Faktual News Pasar saham Indonesia memulai perdagangan hari ini dengan kabar gembira. Indeks Harga Saham Gabungan (IHSG) dibuka dengan lonjakan signifikan, menguat 0,75 persen ke level 7.170,92 pada pukul 09.00 WIB, meningkat dari penutupan kemarin di angka 7.117,59. Aktivitas perdagangan terbilang cukup ramai, dengan volume transaksi mencapai 368,53 juta saham dan nilai transaksi mencapai Rp330,14 miliar.
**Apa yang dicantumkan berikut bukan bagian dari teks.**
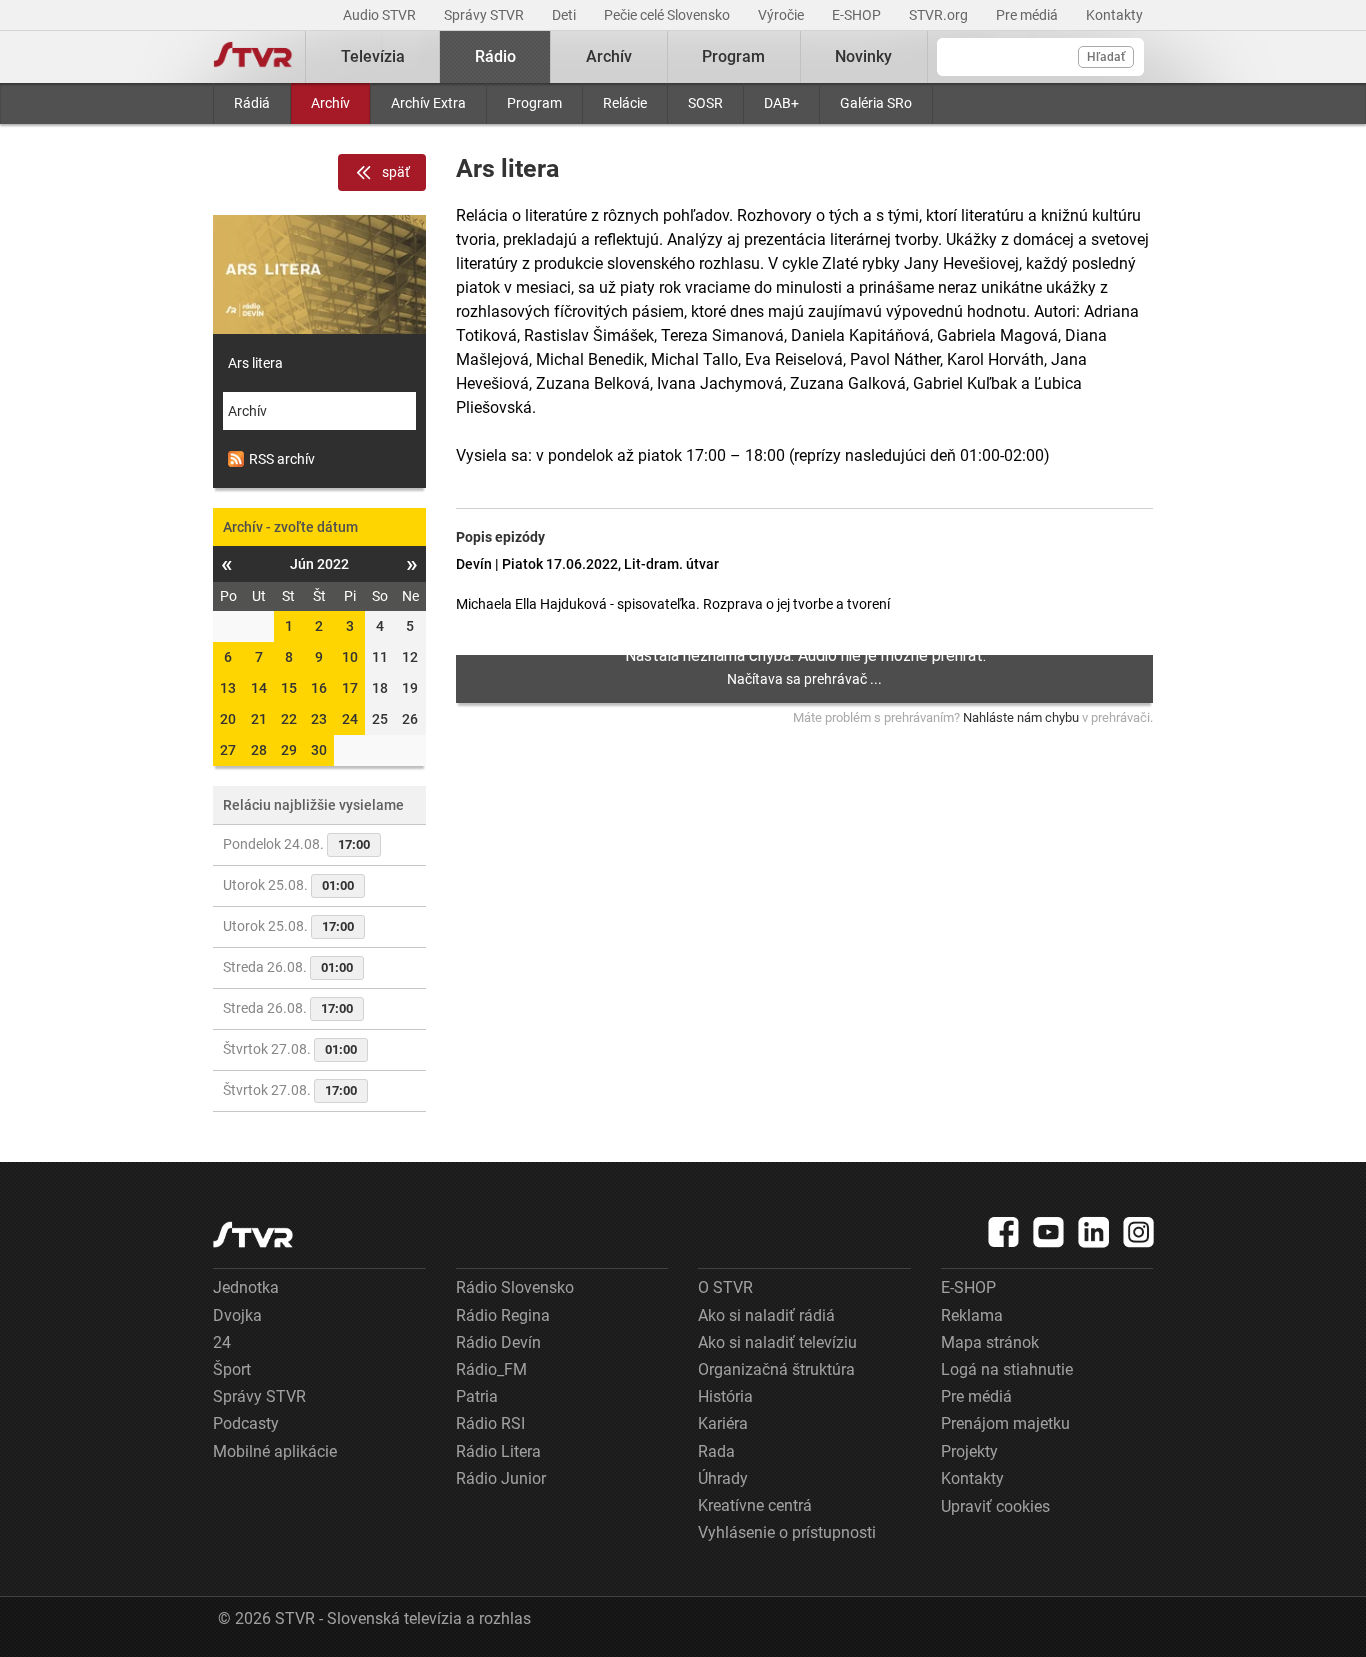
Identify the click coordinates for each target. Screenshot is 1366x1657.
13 (228, 688)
Meskipun demikian, pergerakan IHSG masih terbilang dinamis, terlihat dari 85 saham yang terkoreksi, 222 saham menguat, dan 225 saham yang stagnan.
Analis dari Ajaib Sekuritas, Ratih Mustikoningsih, sebelumnya memprediksi rebound IHSG di kisaran 7.100 hingga 7.150. Prediksi ini tampaknya cukup akurat, mengingat penguatan yang terjadi di awal sesi perdagangan. Ratih melihat beberapa faktor yang memengaruhi pergerakan IHSG, termasuk koreksi empat hari beruntun sebelumnya dan outflow investor asing yang mencapai Rp142,8 miliar pada perdagangan kemarin. Secara akumulatif sejak awal tahun, outflow investor asing mencapai angka yang cukup besar, yaitu Rp48,72 triliun.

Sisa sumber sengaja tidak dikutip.